> REQUIRED ACTION
Your answer must consist of exactly the lines below, starting with the line with "Open the Herramientas" and going on through the line with "You are a computer-use agent. 1406x1097", and nothing else.

> RECORDED INFORMATION
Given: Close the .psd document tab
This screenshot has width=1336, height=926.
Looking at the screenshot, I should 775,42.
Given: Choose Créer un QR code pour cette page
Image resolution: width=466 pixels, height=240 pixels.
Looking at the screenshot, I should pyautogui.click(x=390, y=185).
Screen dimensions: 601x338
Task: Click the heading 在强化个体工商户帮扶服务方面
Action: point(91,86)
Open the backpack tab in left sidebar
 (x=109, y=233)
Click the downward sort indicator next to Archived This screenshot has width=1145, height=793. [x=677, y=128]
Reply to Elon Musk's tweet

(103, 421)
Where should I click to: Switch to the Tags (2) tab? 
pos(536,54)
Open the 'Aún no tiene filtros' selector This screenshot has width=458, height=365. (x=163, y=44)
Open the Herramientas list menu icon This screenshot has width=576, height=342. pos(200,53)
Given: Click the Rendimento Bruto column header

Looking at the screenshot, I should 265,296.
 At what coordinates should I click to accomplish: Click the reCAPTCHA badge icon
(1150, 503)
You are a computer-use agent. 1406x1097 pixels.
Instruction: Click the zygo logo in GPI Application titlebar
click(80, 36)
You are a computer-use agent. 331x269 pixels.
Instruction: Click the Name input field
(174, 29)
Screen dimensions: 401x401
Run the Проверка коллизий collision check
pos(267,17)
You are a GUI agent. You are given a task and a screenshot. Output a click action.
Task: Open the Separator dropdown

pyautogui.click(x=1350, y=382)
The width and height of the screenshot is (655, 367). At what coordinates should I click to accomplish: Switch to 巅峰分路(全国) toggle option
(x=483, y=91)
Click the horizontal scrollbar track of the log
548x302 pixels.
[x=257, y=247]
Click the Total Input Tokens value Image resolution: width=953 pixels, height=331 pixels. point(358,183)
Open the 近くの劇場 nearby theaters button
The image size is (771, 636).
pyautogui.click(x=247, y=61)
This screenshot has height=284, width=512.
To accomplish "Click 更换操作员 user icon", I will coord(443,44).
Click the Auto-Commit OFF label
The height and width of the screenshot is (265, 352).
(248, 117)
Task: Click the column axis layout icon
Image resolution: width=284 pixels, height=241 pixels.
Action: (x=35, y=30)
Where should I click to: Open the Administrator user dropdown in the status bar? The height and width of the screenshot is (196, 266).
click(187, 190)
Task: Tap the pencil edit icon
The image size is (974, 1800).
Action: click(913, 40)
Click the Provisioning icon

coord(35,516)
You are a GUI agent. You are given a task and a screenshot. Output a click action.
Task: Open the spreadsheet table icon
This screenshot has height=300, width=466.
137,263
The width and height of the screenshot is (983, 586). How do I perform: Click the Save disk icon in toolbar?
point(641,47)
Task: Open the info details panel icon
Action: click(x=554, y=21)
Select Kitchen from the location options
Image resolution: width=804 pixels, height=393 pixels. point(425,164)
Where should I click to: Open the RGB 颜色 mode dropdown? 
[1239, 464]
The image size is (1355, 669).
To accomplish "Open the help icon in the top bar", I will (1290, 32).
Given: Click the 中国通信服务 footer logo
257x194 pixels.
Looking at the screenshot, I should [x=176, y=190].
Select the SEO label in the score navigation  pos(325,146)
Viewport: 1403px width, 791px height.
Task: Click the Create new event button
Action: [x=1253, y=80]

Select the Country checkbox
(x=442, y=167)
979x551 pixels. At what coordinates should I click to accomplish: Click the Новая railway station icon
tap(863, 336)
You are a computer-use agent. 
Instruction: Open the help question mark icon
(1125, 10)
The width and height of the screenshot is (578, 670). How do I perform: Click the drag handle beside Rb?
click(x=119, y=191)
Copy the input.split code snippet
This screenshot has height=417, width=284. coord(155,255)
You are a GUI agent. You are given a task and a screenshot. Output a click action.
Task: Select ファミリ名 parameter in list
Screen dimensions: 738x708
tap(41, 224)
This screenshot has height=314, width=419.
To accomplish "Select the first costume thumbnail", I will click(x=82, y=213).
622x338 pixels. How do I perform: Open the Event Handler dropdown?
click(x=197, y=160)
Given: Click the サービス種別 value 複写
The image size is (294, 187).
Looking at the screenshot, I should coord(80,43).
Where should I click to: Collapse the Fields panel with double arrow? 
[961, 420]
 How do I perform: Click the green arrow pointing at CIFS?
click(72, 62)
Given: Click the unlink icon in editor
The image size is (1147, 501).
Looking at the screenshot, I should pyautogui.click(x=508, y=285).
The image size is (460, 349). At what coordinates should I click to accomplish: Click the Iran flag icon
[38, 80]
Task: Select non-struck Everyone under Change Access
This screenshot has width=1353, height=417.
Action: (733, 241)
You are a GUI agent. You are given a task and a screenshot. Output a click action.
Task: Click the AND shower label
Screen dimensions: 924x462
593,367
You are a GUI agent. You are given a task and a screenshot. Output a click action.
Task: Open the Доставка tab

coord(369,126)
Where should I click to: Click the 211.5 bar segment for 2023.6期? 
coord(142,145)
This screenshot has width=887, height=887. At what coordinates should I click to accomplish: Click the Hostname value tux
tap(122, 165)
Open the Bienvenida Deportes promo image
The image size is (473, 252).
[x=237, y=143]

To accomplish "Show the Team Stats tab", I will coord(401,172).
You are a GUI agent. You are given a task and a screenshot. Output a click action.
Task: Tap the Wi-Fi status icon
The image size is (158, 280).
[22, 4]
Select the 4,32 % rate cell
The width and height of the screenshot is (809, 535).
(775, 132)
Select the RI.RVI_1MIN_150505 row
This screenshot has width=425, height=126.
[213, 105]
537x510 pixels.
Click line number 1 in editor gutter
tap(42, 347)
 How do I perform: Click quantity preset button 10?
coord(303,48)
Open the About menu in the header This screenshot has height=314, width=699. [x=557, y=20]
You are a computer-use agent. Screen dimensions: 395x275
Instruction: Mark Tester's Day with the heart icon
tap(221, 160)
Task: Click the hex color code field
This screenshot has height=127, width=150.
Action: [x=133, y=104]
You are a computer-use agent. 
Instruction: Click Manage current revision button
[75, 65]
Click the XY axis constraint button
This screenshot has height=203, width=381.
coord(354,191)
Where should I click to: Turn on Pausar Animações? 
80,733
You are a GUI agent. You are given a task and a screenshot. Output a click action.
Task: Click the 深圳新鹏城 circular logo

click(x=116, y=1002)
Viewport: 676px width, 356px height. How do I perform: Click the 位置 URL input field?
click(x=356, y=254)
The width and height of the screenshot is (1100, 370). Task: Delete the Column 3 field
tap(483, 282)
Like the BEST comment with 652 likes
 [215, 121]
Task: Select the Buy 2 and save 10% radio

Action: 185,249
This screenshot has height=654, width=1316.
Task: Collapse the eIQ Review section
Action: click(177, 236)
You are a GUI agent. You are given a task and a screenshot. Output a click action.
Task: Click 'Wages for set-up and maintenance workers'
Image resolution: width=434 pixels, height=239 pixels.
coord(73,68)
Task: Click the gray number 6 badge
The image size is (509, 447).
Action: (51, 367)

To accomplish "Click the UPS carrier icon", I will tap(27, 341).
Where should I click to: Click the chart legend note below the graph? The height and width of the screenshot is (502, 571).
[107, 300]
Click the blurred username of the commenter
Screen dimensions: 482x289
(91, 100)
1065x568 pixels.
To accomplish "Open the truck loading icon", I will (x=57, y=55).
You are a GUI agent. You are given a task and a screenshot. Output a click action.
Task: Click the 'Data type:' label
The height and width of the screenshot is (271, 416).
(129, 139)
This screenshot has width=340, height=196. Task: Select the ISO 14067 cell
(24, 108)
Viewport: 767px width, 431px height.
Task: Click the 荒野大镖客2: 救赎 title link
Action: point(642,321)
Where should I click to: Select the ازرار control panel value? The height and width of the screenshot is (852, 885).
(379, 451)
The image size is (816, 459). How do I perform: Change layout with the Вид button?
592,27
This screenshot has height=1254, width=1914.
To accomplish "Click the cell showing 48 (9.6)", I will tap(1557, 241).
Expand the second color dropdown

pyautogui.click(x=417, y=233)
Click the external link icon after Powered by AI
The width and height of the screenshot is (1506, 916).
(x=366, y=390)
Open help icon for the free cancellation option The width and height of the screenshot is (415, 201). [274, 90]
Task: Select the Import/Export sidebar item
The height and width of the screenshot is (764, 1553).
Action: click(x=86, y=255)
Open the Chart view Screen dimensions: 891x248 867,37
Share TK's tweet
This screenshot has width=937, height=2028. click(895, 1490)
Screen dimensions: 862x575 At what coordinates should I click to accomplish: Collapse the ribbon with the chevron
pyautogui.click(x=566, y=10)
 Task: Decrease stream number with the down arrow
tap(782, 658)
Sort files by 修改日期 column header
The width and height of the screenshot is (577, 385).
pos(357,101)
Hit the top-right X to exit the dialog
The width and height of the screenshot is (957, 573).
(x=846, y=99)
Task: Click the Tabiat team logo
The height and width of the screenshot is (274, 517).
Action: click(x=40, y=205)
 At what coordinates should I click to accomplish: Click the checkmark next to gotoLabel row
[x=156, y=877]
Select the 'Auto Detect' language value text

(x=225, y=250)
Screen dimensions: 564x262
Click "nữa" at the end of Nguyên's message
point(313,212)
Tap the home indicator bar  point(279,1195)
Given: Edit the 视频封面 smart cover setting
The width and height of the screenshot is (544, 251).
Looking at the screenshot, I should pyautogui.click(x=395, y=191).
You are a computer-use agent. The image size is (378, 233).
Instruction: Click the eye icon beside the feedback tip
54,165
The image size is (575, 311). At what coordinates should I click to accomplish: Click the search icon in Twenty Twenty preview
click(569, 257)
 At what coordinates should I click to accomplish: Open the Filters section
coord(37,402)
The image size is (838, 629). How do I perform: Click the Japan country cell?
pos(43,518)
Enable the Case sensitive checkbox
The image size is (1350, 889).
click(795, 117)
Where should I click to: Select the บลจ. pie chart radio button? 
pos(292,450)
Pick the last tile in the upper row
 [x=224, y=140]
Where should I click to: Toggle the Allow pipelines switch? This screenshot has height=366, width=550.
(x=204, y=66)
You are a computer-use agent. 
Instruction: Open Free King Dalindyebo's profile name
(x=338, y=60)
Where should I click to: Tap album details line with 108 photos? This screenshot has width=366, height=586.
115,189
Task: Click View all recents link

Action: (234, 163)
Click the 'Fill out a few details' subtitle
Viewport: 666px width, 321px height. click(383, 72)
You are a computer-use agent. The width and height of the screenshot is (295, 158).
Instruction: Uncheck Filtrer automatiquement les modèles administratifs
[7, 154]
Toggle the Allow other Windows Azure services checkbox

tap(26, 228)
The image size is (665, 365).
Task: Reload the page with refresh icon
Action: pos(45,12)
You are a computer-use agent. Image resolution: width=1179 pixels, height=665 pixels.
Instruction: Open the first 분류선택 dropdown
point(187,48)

> RESPONSE TO THE TASK
Open the Herramientas list menu icon This screenshot has width=576, height=342. pos(200,53)
Given: Click the Rendimento Bruto column header

Looking at the screenshot, I should 265,296.
 At what coordinates should I click to accomplish: Click the reCAPTCHA badge icon
(1150, 503)
You are a computer-use agent. 1406x1097 pixels.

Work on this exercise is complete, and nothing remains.